→ TASK DETAILS
Please print the following records again, line for line, with no changes.

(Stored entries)
----
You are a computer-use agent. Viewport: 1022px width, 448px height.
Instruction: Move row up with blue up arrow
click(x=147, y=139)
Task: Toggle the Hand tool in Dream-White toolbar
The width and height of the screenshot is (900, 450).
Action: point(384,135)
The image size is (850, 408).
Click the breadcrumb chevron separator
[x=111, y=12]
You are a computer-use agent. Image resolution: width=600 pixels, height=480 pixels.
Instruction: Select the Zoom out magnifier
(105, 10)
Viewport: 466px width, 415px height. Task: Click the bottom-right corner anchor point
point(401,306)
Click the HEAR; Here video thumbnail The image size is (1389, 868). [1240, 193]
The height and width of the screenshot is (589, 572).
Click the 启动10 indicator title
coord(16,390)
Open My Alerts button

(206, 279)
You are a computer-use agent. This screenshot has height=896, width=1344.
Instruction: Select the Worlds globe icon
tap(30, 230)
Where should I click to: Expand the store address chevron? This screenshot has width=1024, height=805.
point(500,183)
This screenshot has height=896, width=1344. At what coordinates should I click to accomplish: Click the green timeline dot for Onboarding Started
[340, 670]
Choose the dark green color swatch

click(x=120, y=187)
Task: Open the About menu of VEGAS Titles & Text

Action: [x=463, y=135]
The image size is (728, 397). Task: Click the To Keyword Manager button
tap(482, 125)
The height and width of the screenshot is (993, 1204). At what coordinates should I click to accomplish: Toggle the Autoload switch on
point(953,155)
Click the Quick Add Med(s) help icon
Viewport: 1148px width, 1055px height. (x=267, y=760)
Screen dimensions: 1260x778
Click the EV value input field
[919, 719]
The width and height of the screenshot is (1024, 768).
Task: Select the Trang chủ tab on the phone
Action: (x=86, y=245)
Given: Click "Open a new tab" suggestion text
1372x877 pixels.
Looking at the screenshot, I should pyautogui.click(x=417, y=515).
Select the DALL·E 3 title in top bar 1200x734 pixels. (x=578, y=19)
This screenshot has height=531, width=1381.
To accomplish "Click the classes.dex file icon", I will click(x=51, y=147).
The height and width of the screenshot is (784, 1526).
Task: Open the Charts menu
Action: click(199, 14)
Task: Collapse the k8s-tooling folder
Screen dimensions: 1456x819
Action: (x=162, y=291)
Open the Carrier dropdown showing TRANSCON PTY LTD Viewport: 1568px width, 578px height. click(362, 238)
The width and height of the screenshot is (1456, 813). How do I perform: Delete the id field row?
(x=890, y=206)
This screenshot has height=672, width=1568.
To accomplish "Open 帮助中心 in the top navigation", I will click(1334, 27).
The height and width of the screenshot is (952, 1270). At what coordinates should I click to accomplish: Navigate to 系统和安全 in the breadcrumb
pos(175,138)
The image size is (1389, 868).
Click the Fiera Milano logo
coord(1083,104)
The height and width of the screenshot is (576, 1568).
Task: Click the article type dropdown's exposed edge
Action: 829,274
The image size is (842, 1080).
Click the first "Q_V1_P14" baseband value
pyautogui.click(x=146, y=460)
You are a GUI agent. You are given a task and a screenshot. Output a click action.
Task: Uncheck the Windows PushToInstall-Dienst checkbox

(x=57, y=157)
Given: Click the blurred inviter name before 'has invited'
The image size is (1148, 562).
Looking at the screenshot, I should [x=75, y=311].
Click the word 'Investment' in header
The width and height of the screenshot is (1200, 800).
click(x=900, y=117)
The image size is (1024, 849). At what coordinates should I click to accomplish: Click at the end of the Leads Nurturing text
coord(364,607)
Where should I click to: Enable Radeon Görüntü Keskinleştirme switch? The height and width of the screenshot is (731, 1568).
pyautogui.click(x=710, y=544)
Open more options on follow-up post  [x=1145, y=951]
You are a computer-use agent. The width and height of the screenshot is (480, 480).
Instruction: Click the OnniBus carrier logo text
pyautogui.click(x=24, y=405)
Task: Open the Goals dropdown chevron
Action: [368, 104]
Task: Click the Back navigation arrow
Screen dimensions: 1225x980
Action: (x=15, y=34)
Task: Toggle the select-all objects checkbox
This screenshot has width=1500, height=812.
----
→ ANSWER IN FULL
You are a computer-use agent. Viewport: 1022px width, 448px height.
Instruction: Move row up with blue up arrow
click(x=147, y=139)
Task: Toggle the Hand tool in Dream-White toolbar
The width and height of the screenshot is (900, 450).
Action: point(384,135)
The image size is (850, 408).
Click the breadcrumb chevron separator
[x=111, y=12]
You are a computer-use agent. Image resolution: width=600 pixels, height=480 pixels.
Instruction: Select the Zoom out magnifier
(105, 10)
Viewport: 466px width, 415px height. Task: Click the bottom-right corner anchor point
point(401,306)
Click the HEAR; Here video thumbnail The image size is (1389, 868). [1240, 193]
The height and width of the screenshot is (589, 572).
Click the 启动10 indicator title
coord(16,390)
Open My Alerts button

(206, 279)
You are a computer-use agent. This screenshot has height=896, width=1344.
Instruction: Select the Worlds globe icon
tap(30, 230)
Where should I click to: Expand the store address chevron? This screenshot has width=1024, height=805.
point(500,183)
This screenshot has height=896, width=1344. At what coordinates should I click to accomplish: Click the green timeline dot for Onboarding Started
[340, 670]
Choose the dark green color swatch

click(x=120, y=187)
Task: Open the About menu of VEGAS Titles & Text

Action: [x=463, y=135]
The image size is (728, 397). Task: Click the To Keyword Manager button
tap(482, 125)
The height and width of the screenshot is (993, 1204). At what coordinates should I click to accomplish: Toggle the Autoload switch on
point(953,155)
Click the Quick Add Med(s) help icon
Viewport: 1148px width, 1055px height. (x=267, y=760)
Screen dimensions: 1260x778
Click the EV value input field
[919, 719]
The width and height of the screenshot is (1024, 768).
Task: Select the Trang chủ tab on the phone
Action: (x=86, y=245)
Given: Click "Open a new tab" suggestion text
1372x877 pixels.
Looking at the screenshot, I should pyautogui.click(x=417, y=515).
Select the DALL·E 3 title in top bar 1200x734 pixels. (x=578, y=19)
This screenshot has height=531, width=1381.
To accomplish "Click the classes.dex file icon", I will click(x=51, y=147).
The height and width of the screenshot is (784, 1526).
Task: Open the Charts menu
Action: click(199, 14)
Task: Collapse the k8s-tooling folder
Screen dimensions: 1456x819
Action: (x=162, y=291)
Open the Carrier dropdown showing TRANSCON PTY LTD Viewport: 1568px width, 578px height. click(362, 238)
The width and height of the screenshot is (1456, 813). How do I perform: Delete the id field row?
(x=890, y=206)
This screenshot has height=672, width=1568.
To accomplish "Open 帮助中心 in the top navigation", I will click(1334, 27).
The height and width of the screenshot is (952, 1270). At what coordinates should I click to accomplish: Navigate to 系统和安全 in the breadcrumb
pos(175,138)
The image size is (1389, 868).
Click the Fiera Milano logo
coord(1083,104)
The height and width of the screenshot is (576, 1568).
Task: Click the article type dropdown's exposed edge
Action: 829,274
The image size is (842, 1080).
Click the first "Q_V1_P14" baseband value
pyautogui.click(x=146, y=460)
You are a GUI agent. You are given a task and a screenshot. Output a click action.
Task: Uncheck the Windows PushToInstall-Dienst checkbox

(x=57, y=157)
Given: Click the blurred inviter name before 'has invited'
The image size is (1148, 562).
Looking at the screenshot, I should [x=75, y=311].
Click the word 'Investment' in header
The width and height of the screenshot is (1200, 800).
click(x=900, y=117)
The image size is (1024, 849). At what coordinates should I click to accomplish: Click at the end of the Leads Nurturing text
coord(364,607)
Where should I click to: Enable Radeon Görüntü Keskinleştirme switch? The height and width of the screenshot is (731, 1568).
pyautogui.click(x=710, y=544)
Open more options on follow-up post  [x=1145, y=951]
You are a computer-use agent. The width and height of the screenshot is (480, 480).
Instruction: Click the OnniBus carrier logo text
pyautogui.click(x=24, y=405)
Task: Open the Goals dropdown chevron
Action: [368, 104]
Task: Click the Back navigation arrow
Screen dimensions: 1225x980
Action: (x=15, y=34)
Task: Toggle the select-all objects checkbox
This screenshot has width=1500, height=812.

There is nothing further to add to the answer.